Metal residue is the most difficult of the fouling residues to remove from the bore of a firearm. Metal residue may include layers of lead or lead alloy from firing lead or partially-jacketed bullets; and/or copper, gliding metal or other copper alloy metals from jacketed bullets. The layers of metal residue are most commonly removed by wetting the interior of the bore with a solvent or penetrant which dissolves or loosens the metal residue. Various types of brushes are frequently used to aid loosening. The residue is then removed from the bore with a cloth patch or a cleaning rod. For harder or thicker metal layers, abrasive cleaners applied with a patch or metal-bristled brush, with or without solvents, are often used. Unfortunately, the cleaners, solvents, and brushes can undesirably pit or otherwise damage the ferrous metal bore.
A prior art method used to remove lead deposits involves treating the bore with mercury to form a lead-mercury amalgam which loosens and/or dissolves the lead from the bore for relatively easy removal. However, the high toxicity and hazards related to the handling and use of mercury are well known and this method is, therefore, extremely unsafe, regardless of its efficacy.
Copper and copper alloy residues pose a particularly difficult cleaning problem due to the relatively strong electropositive nature of copper. A conventional method for removing copper or copper alloy deposits is to plug and fill the bore with an aqueous ammonia solution. The firearm, filled with the aqueous ammonia solution, is allowed to stand for several hours until the copper residue is chemically oxidized and dissolved. The bore is then brushed and swabbed as previously discussed. However, the ammonia concentration in some formulations is sufficiently high that contact with the eyes is dangerous and the evolution of noxious fumes can lead to respiratory injuries. In addition, conventional methods that employ ammonia derivatives, such as methylamine, or ammonia-based solutions such as ammonium persulfate, ammonium sulfate, and so forth, pose similar hazards and do little to alleviate the tedious and time-consuming process of cleaning the bore of a firearm.
Repeated cleaning of firearms by the foregoing methods, particularly those using abrasive brushing, measurably wear the ferrous bore surface, adversely affect performance and accuracy, and result in shorter useful life.

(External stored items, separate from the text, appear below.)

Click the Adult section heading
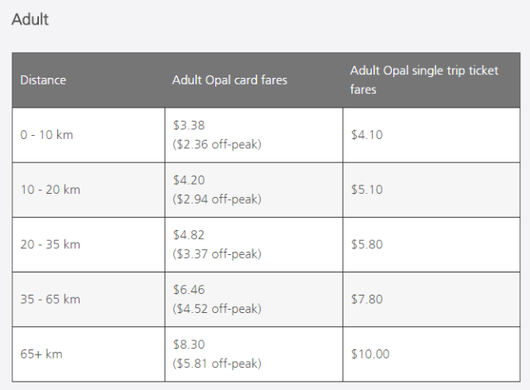Viewport: 530px width, 390px height. coord(30,19)
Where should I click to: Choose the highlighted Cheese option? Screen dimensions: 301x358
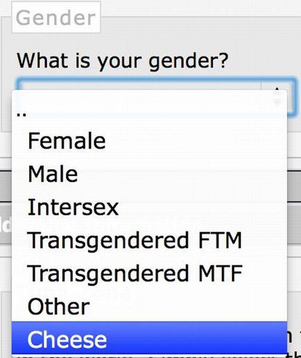point(67,340)
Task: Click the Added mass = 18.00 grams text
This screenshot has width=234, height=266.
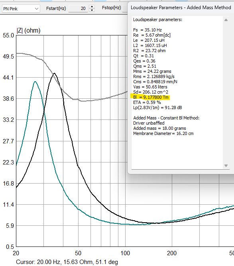Action: tap(159, 128)
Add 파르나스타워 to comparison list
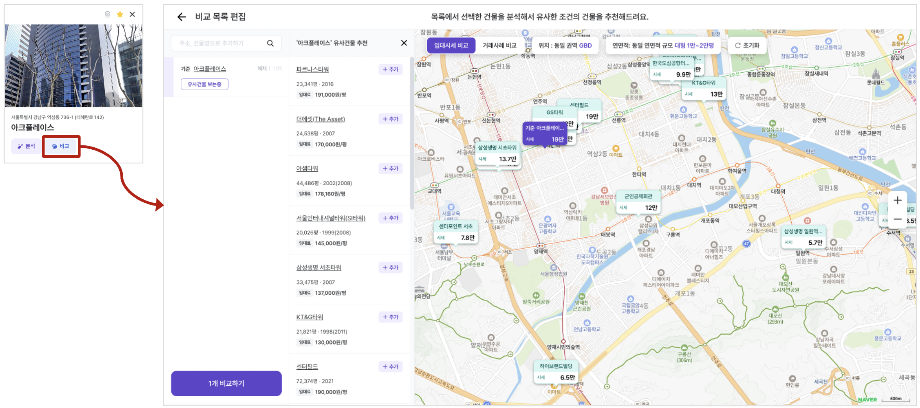920x408 pixels. 390,69
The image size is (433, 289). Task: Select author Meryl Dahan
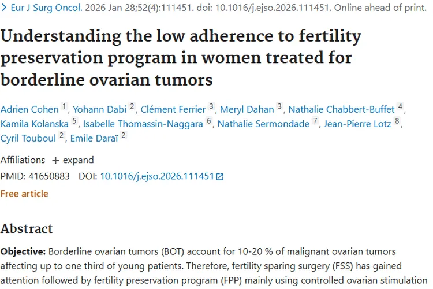tap(249, 109)
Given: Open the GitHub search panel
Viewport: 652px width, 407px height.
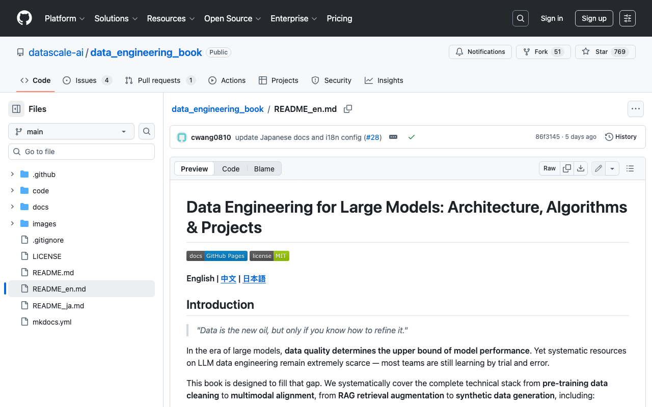Looking at the screenshot, I should click(x=520, y=18).
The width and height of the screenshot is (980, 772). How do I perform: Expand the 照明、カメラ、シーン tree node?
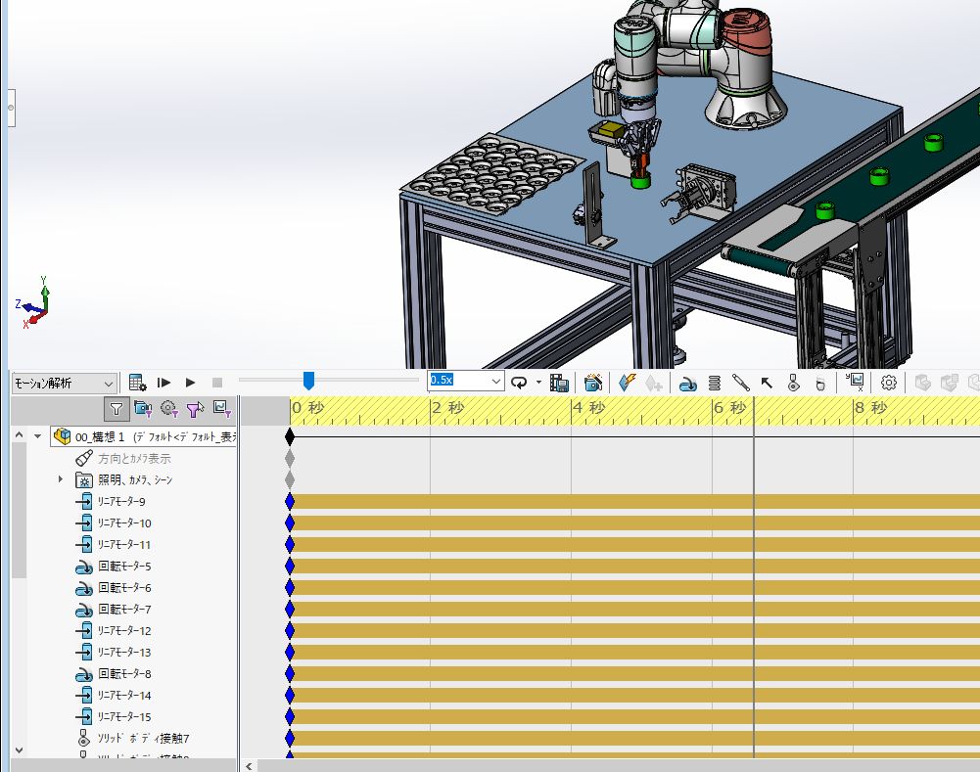[x=61, y=479]
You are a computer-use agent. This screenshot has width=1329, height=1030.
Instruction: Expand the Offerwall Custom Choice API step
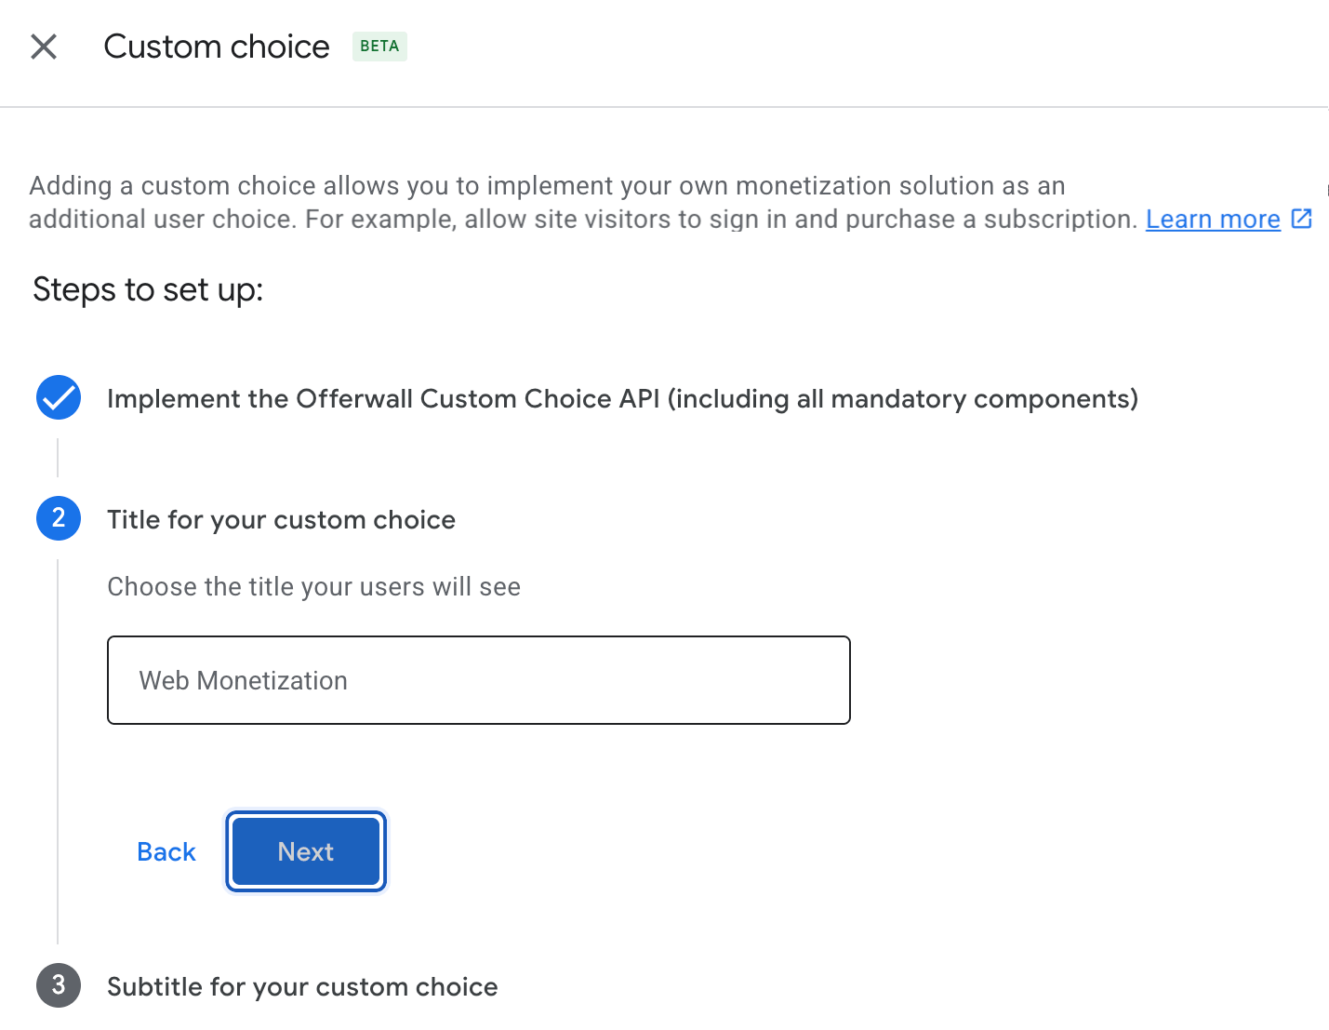tap(622, 398)
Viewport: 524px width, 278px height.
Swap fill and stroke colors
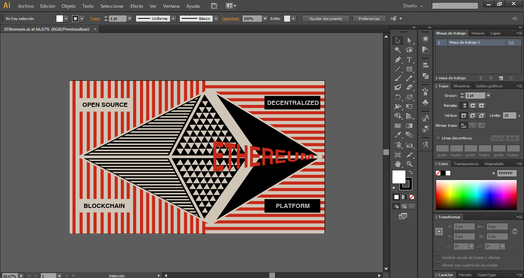click(410, 173)

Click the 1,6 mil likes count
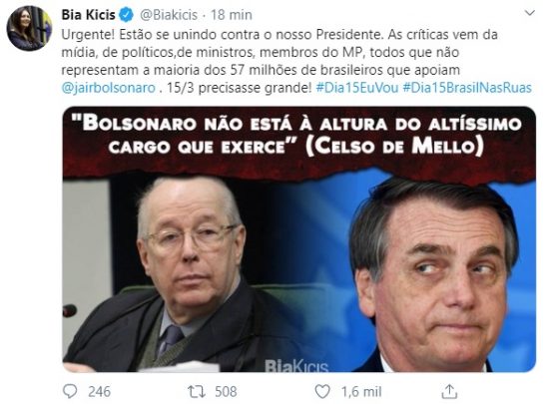click(361, 392)
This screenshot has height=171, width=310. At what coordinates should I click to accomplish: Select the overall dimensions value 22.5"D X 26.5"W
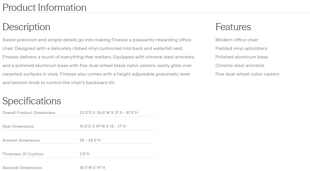click(108, 113)
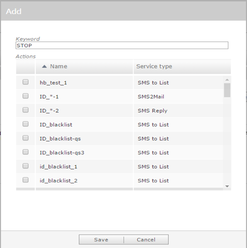The image size is (247, 248).
Task: Click into the Keyword text field
Action: tap(122, 46)
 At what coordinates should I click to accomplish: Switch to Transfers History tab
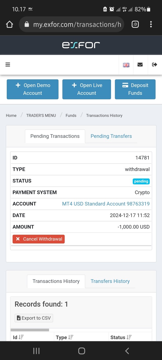point(110,281)

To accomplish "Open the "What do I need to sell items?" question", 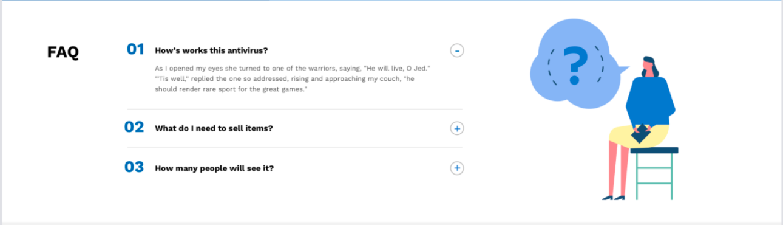I will [x=214, y=128].
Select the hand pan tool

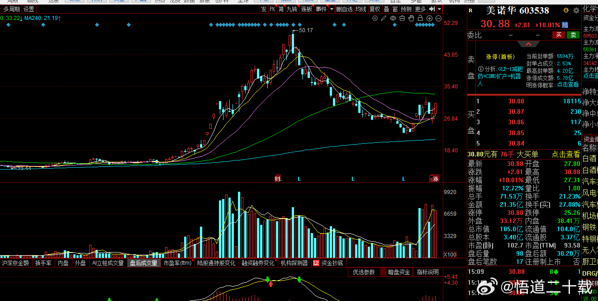411,18
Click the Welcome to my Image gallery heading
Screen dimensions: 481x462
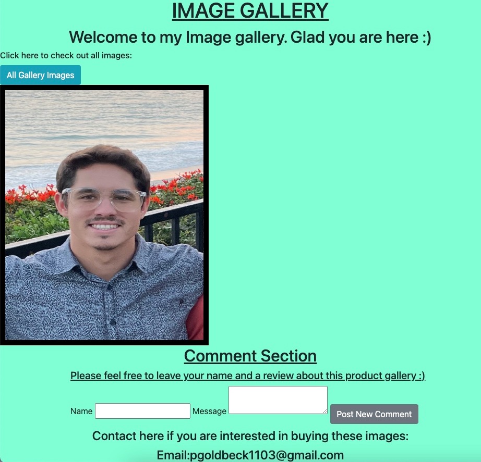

As an alternative to the previously discussed methods, some prior art methods have suggested the use of electrolysis to remove copper residue from the bore of a firearm. One such method involves an electrolytic bath consisting of sodium nitrate and chromic acid and the passage of an electric current through the electrolytic solution. The effect of such treatment is the migration of the negatively and positively charged ions, such as metal ions, to the positive and negative electrodes, respectively. Unfortunately, this electrolyte is highly oxidizing to iron and, at the current densities applied, results in unacceptable corrosion of the ferrous metal bore of the firearm.
A similar electrolytic stripping process for removing copper, nickel, or chromium coatings is a bath consisting of sodium nitrate and an alkali metal hydroxide to which sodium nitrite is added to prevent etching of the ferrous metal bore. However, this electrolytic solution is also highly oxidizing. In addition, the process operates at relatively high current densities and temperatures and requires the use of chemicals which pose substantial health hazards.
The cleaning methods that employ electrolysis necessitate the use of electrically powered equipment that may be inconvenient or pose an unacceptable cost to a user cleaning only one or a small number of firearms. In the case of military weaponry, the electrolytic bath and associated equipment is impractical and expensive for use in the field.